» EXERCISE INSTRUCTIONS
[A] List every username that appears as a post header in the forum thread about washing horses with Tide.
[B] Continue the forum thread about washing horses with Tide from the point where it stops.

» SOURCE

.....

Liquid laundry soap yes. Diluted in water.
_Posted via Mobile Device_


----------



## Missy May (Feb 18, 2012)

I, too, use tide to brighten tails, get cactus out, etc.,. But to wash the whole body you have to be careful. It takes a TINY amount (e.g., a teaspoon of powder to a 5 gallon bucket of water), the suddzing action is off the charts and if ya 'overdo it" it takes forever to rinse it out. It will dry a tail out - so i go behind it immediately with triple moisturizing (human) conditioner...loads of it. Then yeah...its "getting the dirt out" ability_ can't _be beat.


----------



## littleredridinghood (Jan 5, 2012)

You said a teaspoon of powder, but what about the liquid?


----------



## franknbeans (Jun 7, 2007)

Missy-it says a teaspoon per 5 gallon bucket. 

I personally know how much Tide dries out my skin if I have to wash something by hand-I would be hesitant to use it on the whole horse. JMHO


----------



## cakemom (Jul 4, 2010)

.....

» GIVEN RECORDS

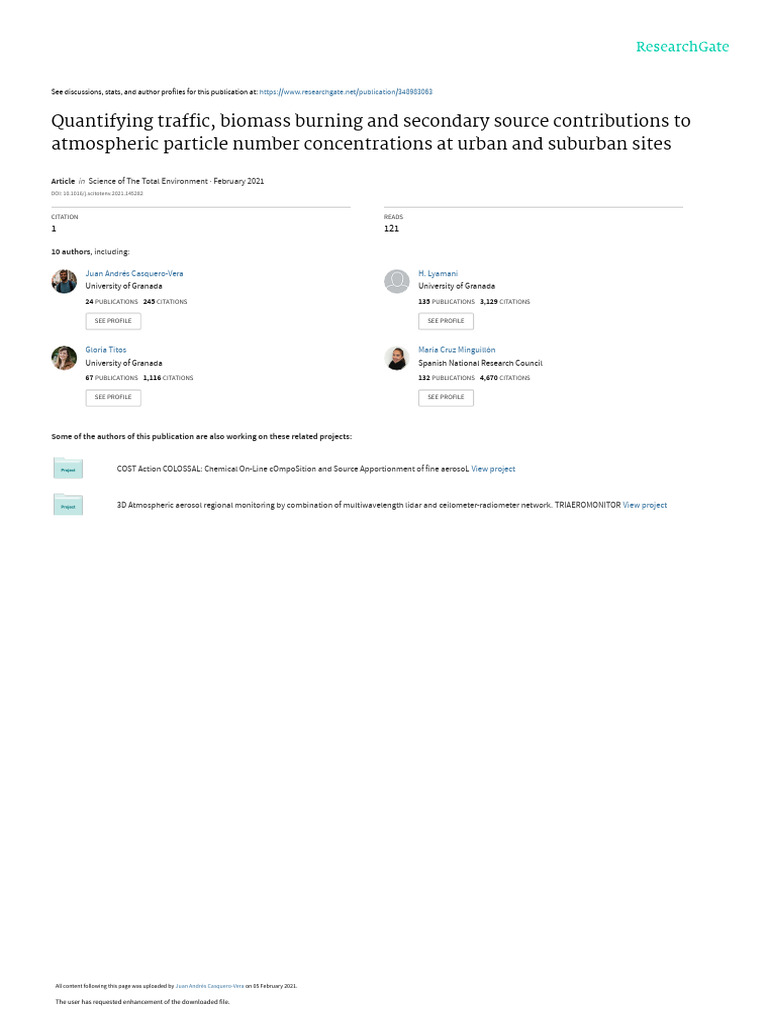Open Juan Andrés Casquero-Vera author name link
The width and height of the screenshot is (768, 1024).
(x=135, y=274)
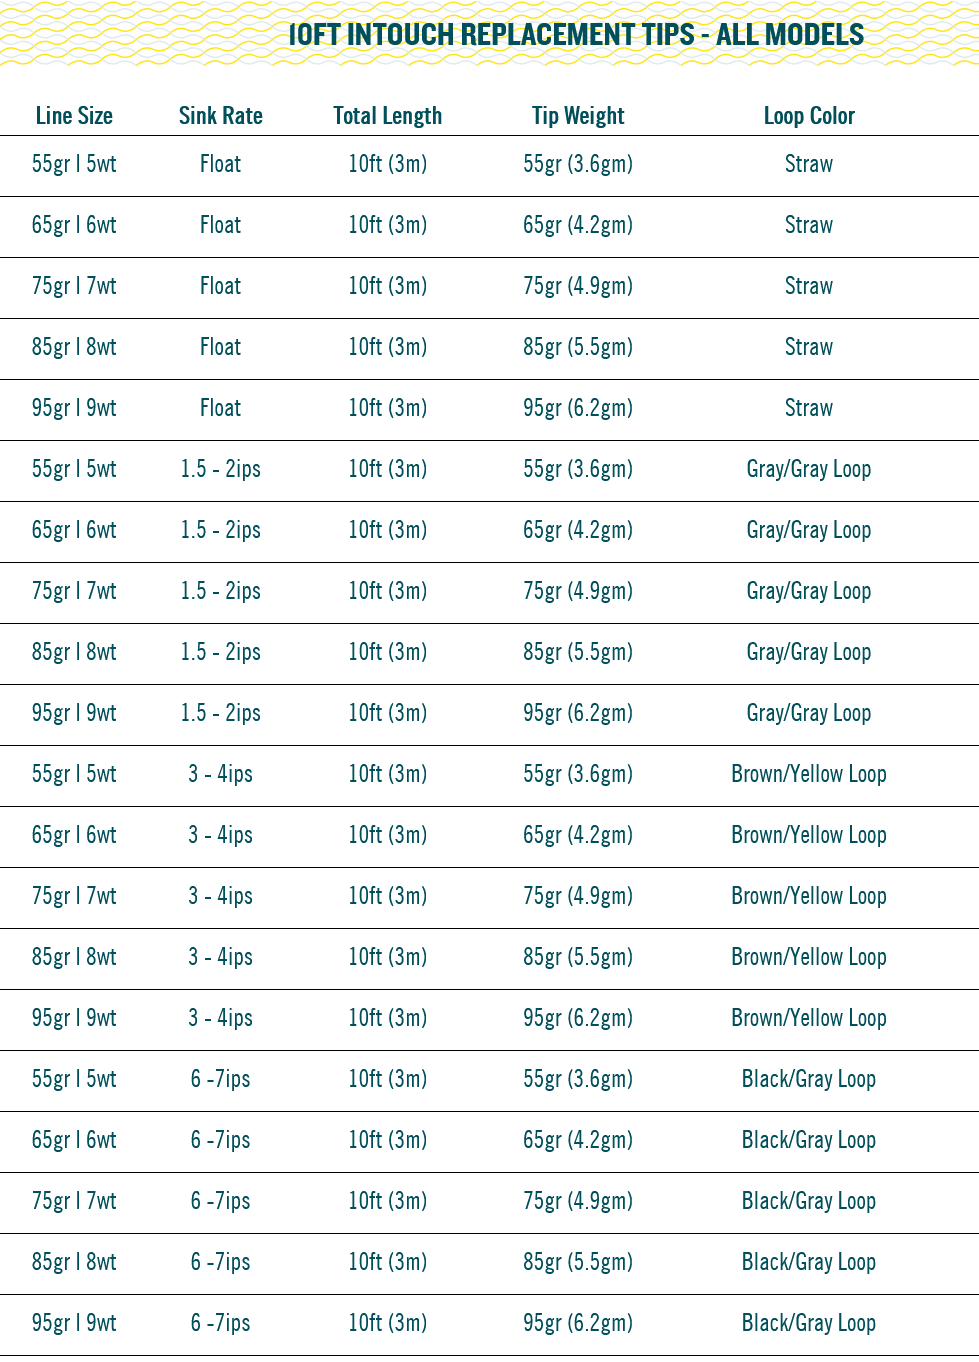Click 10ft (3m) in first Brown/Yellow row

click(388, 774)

.....

» TASK RESPONSES
[A] Missy May, littleredridinghood, franknbeans, cakemom

[B]
I use liquid. About the same load I would use to a load which is 1/3 lid to a whole bucket of water. Then triple rinse. They are never dried out.
_Posted via Mobile Device_


----------



## littleredridinghood (Jan 5, 2012)

I will definitely try this when the weather warms up enough for a good bath. My boy gets so dirty. It seems nothing gets him clean


----------



## Saddlebag (Jan 17, 2011)

Surprise, shampooing a horse actually dulls the coat. That's why products like Show Sheen sell so well. If you have a shop vac, vacuum the horse. Don't tie it up but hold the lead shank. Use the small furniture brush if it has one. The coat will be clean but not stripped of the natural oils. Then bathe just the lower legs.


----------



## Hanoverian lover (Feb 7, 2013)

If you want something to soften the mane and tail you should try Mane n' Tail Detangler, it works like magic!!! You spray it in, comb/brush through and it's sooooo soft in an hour!!! Hope this helped!!! 
_Posted via Mobile Device_


----------



## shaggy (Dec 8, 2010)

Love Mane and Tail Shampoo and conditioner and its cheap!


----------



## Jensride (Feb 9, 2013)

Orvus is great- my second favorite is Vetrolin shampoo..... Inexpensive- superior shine, essential oils that repel bugs!!!! And the Vetrolin shine for mane and tails is the bomb!!!


----------



## ponyface (Feb 8, 2013)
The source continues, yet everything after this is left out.